Other rules as proposed simply restate the law. In addition to being unnecessary and essentially wasting our time, this also creates an opportunity to dilute or complicate the original intent of the law.
Let me give you some examples. Several of the rules are related to information to be withheld from the public. While there are clearly some areas where information may not be disclosed, the proposed rules extend this prohibition to information which should be available for public inspection.
Additionally, several rules would create restrictions or permit far too many opportunities to prevent the public and media from participating in the Commission's deliberations.
Specifically regarding the media, the rules would create burdens and limitations that infringe upon their legally protected rights and access. Rules related to witness testimony would require some, but not all, individuals to testify under oath. Rules related to the operation of the Commission would limit the ability of the chair and the Executive Director to effectively manage the Commission staff.
Rules related to internal communication would require the Executive Director to report any and all communication with Commissioners to every other Commissioner, essentially reducing a professional staff into individuals who will spend all of their time photocopying thousands of pages and shipping them back and forth among Commissioners.
Now, if the point of the rules is to keep us in court, tie the hands of the staff, an prevent the public and media from knowing what we are doing, then these are very effective rules.
However, I think I know the Commissioners well enough at this point to know that this is not their intent. It is important as we consider potential rules that we consider the spirit and the intent of the Federal Advisory Commission Act and the Sunshine Act. It is intended to protect individual Commissioners and Commissioners by establishing certain process requirements, but the real beneficiaries of these acts are the American people who are guaranteed by these laws that public policy will not be discussed or developed secretly or without their input.
That does not mean, however, that confidential information, trade secrets, or personal information will be released or discussed by the Commission publicly. Congress was quite clear on this issue.
I've been involved in the public policy process for many years now and have worked on many complicated issues. I've always found it to be beneficial to be as inclusive and open to the public as possible. After all, we are debating issues that will ultimately be decided by the American people.
While it sometimes makes the process more difficult, certainly the part about dealing with the press in the long run makes all of our work much easier. I believe that the rules should focus on how we can provide the American people and Congress with what they ask for, and that not in any way or any different ways limit their understanding by limiting the access of the media.
I am certain that all of the Commissioners would agree that it is crucial that we protect the right of the public to observe, comment, and otherwise participate in this process. We welcome it. We look forward to all of the information that we will receive.

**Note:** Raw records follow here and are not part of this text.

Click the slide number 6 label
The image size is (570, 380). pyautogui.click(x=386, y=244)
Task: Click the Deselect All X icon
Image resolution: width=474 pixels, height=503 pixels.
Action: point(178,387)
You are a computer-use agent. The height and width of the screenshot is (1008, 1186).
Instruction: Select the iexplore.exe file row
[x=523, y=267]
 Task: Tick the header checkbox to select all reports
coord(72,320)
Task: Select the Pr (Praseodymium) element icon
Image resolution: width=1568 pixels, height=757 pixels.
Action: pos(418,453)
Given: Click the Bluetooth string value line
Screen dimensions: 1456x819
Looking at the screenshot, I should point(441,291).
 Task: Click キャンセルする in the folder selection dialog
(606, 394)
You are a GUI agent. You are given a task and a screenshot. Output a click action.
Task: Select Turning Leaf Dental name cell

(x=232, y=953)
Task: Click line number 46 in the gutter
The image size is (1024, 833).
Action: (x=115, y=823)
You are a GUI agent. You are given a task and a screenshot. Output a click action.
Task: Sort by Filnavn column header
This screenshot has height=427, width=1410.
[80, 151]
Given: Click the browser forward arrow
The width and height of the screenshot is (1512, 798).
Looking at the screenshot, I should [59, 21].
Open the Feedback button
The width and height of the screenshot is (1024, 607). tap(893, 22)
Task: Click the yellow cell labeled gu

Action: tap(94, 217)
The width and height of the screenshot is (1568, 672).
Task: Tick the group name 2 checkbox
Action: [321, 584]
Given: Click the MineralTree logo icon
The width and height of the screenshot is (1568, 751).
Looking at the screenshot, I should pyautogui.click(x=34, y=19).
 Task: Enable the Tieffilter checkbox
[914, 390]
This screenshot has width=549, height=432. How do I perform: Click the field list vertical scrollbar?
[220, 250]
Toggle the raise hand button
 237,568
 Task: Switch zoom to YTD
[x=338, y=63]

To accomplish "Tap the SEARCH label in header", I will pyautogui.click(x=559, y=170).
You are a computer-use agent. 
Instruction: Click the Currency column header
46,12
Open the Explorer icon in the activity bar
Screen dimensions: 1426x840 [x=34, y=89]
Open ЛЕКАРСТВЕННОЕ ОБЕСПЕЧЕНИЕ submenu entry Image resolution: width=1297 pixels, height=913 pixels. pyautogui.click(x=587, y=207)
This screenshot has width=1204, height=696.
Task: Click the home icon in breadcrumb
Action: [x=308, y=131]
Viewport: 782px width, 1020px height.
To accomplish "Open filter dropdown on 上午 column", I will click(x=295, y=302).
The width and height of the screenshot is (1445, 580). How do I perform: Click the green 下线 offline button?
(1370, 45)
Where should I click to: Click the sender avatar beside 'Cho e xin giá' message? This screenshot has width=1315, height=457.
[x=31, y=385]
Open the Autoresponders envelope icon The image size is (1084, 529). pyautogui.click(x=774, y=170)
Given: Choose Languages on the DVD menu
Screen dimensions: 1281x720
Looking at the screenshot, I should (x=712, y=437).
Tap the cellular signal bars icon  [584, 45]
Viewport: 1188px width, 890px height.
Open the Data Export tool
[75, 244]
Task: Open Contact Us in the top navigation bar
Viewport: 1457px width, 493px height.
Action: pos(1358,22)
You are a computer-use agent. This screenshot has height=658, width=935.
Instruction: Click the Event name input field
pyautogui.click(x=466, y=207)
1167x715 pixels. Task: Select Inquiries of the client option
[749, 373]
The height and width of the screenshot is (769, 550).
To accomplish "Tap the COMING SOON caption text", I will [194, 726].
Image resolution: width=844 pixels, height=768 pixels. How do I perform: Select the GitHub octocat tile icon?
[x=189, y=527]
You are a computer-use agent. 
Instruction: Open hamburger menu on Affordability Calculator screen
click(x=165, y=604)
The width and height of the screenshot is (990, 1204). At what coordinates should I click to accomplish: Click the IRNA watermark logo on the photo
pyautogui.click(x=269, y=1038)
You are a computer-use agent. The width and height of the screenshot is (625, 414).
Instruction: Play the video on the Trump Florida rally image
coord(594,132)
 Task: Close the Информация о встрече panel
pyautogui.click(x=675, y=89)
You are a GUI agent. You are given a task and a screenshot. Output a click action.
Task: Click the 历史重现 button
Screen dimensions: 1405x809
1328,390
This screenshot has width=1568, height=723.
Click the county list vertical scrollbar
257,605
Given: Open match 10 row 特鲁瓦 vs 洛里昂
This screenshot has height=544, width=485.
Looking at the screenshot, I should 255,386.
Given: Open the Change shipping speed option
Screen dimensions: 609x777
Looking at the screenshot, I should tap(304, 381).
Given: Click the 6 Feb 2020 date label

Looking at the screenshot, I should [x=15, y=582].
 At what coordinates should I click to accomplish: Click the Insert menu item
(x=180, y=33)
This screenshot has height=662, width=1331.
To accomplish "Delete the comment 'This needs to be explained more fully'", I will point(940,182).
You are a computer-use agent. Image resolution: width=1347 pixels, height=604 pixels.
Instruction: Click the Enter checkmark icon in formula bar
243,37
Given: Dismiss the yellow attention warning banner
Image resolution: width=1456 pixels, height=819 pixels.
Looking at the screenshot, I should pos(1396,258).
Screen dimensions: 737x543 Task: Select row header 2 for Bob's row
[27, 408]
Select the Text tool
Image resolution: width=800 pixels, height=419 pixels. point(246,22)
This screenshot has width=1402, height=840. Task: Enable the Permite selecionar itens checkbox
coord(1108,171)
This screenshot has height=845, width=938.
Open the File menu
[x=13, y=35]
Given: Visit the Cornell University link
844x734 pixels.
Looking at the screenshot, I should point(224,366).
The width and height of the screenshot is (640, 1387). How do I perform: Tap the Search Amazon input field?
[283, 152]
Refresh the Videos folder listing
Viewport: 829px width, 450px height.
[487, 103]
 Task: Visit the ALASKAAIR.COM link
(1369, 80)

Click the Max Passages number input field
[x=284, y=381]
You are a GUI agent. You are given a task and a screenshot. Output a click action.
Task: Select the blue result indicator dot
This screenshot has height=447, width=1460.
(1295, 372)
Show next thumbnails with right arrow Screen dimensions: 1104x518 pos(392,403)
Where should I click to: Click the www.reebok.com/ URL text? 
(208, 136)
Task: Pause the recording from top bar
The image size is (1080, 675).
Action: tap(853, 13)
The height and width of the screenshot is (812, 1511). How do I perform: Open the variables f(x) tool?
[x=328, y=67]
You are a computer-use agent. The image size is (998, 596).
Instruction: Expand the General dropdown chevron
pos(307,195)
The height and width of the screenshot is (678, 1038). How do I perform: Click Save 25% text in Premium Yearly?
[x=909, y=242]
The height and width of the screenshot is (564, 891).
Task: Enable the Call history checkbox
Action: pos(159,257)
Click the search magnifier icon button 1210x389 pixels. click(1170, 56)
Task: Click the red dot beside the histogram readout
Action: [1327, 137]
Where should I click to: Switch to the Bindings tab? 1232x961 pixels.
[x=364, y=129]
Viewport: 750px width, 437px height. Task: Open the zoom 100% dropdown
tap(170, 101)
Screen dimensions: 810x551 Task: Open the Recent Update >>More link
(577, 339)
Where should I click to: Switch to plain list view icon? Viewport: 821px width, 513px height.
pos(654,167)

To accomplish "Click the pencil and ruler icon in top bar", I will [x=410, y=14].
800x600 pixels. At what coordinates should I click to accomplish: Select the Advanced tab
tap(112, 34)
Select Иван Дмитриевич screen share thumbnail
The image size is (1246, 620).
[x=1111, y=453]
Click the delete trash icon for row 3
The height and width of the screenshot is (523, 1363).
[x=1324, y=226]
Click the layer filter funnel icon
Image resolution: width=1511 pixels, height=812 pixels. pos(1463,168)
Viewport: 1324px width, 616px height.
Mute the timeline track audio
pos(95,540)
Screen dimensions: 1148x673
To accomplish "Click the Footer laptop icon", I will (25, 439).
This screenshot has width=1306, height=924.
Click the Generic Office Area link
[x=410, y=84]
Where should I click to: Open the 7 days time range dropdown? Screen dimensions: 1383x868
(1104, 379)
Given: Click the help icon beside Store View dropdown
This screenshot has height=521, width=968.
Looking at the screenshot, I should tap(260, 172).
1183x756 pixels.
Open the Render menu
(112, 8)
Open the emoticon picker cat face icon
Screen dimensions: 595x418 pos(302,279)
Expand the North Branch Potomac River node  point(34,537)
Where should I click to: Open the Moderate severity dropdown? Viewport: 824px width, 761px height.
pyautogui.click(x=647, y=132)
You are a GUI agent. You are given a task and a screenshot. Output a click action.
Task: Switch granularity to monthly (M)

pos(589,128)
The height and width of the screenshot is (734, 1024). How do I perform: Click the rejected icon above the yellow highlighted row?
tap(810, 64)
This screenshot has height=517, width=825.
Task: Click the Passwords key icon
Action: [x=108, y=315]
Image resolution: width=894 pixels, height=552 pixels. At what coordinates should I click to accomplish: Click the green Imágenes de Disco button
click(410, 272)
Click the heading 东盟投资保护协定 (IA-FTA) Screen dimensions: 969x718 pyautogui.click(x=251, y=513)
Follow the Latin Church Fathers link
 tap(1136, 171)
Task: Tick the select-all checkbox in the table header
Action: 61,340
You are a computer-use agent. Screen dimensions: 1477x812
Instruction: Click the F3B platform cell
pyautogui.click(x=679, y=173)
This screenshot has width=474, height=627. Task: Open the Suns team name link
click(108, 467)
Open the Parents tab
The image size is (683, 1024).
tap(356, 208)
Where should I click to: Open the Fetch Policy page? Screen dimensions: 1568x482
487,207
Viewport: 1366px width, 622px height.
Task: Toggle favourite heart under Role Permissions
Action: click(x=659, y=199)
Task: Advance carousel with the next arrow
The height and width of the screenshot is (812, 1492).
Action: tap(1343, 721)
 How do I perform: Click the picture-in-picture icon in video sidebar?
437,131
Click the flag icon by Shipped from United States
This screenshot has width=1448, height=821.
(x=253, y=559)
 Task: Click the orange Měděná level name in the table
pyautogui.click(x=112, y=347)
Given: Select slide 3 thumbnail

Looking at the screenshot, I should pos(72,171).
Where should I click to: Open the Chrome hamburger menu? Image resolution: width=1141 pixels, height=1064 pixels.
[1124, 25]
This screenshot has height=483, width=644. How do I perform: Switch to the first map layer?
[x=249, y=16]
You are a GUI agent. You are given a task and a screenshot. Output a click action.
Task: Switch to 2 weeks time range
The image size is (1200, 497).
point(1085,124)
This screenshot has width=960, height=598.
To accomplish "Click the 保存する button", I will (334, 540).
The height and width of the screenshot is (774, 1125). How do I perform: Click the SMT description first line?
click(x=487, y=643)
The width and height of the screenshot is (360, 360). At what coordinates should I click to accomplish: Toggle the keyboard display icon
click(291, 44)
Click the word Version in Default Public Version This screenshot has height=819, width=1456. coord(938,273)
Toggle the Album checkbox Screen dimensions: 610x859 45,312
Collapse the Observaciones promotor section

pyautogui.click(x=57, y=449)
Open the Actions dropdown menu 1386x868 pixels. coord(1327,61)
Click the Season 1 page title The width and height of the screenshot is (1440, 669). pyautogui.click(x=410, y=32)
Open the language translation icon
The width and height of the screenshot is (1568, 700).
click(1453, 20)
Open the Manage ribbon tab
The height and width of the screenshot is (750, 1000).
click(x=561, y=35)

We have a lot of work to get done in a very short period of time. I neither want to belabor these points or ignore the interest of the Commission in considering these rules.
The American people, the press, and the Congress are watching carefully to see if we are serious about considering the issues with which we were charged.
I was reminded of this while reviewing the comments made during the debate in the U.S. Senate. Senator Reid noted that he would be steadfast in his monitoring of the Commission's environment and agenda, and Senator Coats made clear his willingness to amend the legislation if he thought that we were dodging the issues.
We have an obligation to all of those individuals and to the state legislators, city councils, and tribes who are looking to this Commission for information.